Netanyahou est dans une stratégie de gestion de court terme des crises, dans lesquelles il excelle, mais cela ne permet pas d'assurer sur le moyen ou le long terme la sécurité d'Israël.

Le gouvernement va-t-il pouvoir résister à toutes ces tensions et à cette pression sur justement ce plan d'après et sur la gestion de la guerre ? Est-ce que le gouvernement ne risque pas de voler en éclats au regard des tensions nombreuses ?

Le gouvernement ne tient qu'à un fil. La logique voudrait que Netanyahou, fort du constat qu'il n'a pas pu jusque-là éradiquer le Hamas tant militairement que politiquement, pas plus qu'il n'a pu éradiquer l'idéologie du Hamas, pas plus qu'il n'a réussi à aller vers l'expulsion des Palestiniens de Gaza proposée par les faucons, d'une certaine manière, soit coincé.

S’il se tourne vers la solution des pragmatiques, il va se couper des faucons. Et inversement, s'il s'appuie sur sa majorité étroite grâce à ses faucons, il se coupe de plus en plus du projet plus pragmatique que mettrait en place Gallant ou Benny Gantz. Netanyahou est enfermé dans une situation inextricable dont il faudrait sortir par des élections. Mais faire des élections de guerre, même si ce n’est pas une guerre de haute intensité comme l’Ukraine, la situation est tout de même extrêmement tendue. Presque tous les jours, des soldats sont blessés ou tués. 

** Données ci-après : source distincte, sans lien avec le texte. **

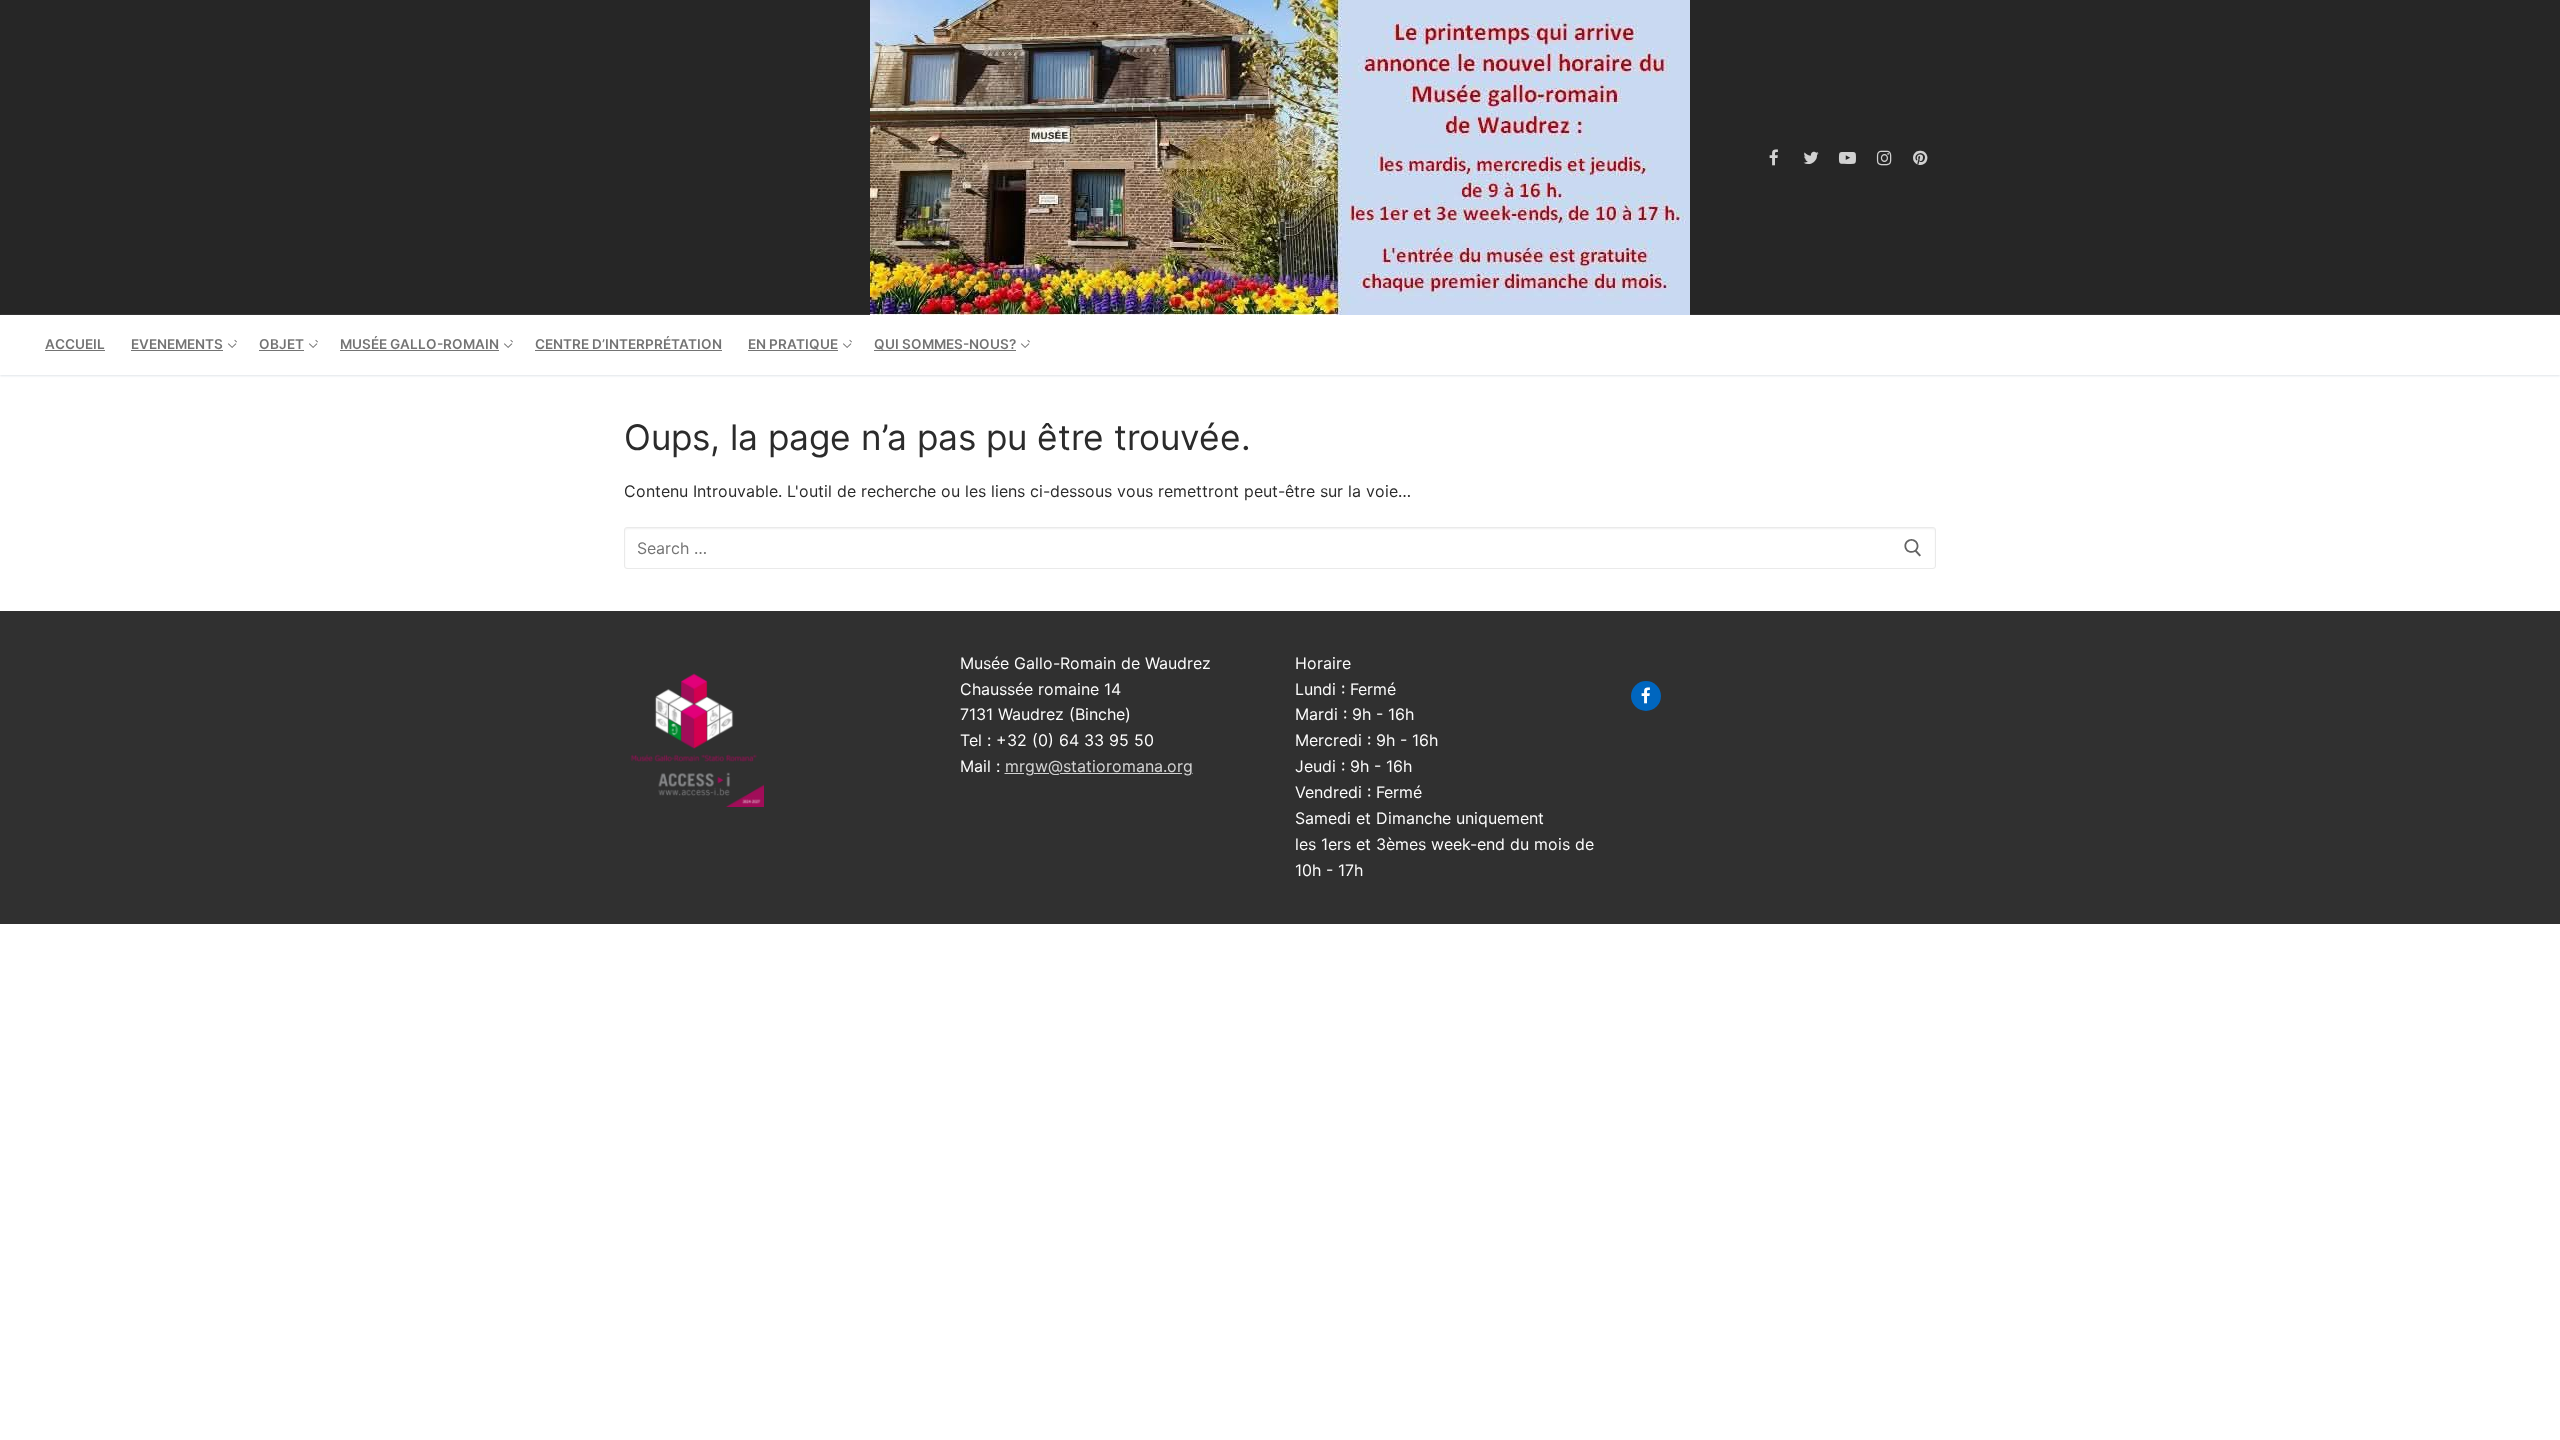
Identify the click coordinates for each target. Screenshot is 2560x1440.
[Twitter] (1811, 157)
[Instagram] (1884, 157)
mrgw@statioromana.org (1099, 766)
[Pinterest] (1920, 157)
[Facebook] (1774, 157)
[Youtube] (1847, 157)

Il n’y a pas d'autres solutions que de rendre le verdict aux électeurs. Mais même des élections ne garantissent pas forcément d’obtenir une majorité stable. Il s’agit d’un des problèmes endémiques d'Israël. L'absence de majorité stable et solide est une constante dans l'histoire d'Israël. Il faudrait changer les règles électorales et augmenter le seuil d'éligibilité pour avoir une moindre fragmentation de la Knesset. 

L'instabilité politique d'Israël est un élément qui est en sa défaveur car cela empêche d'avoir des stratégies de long terme et Israël en subit les conséquences.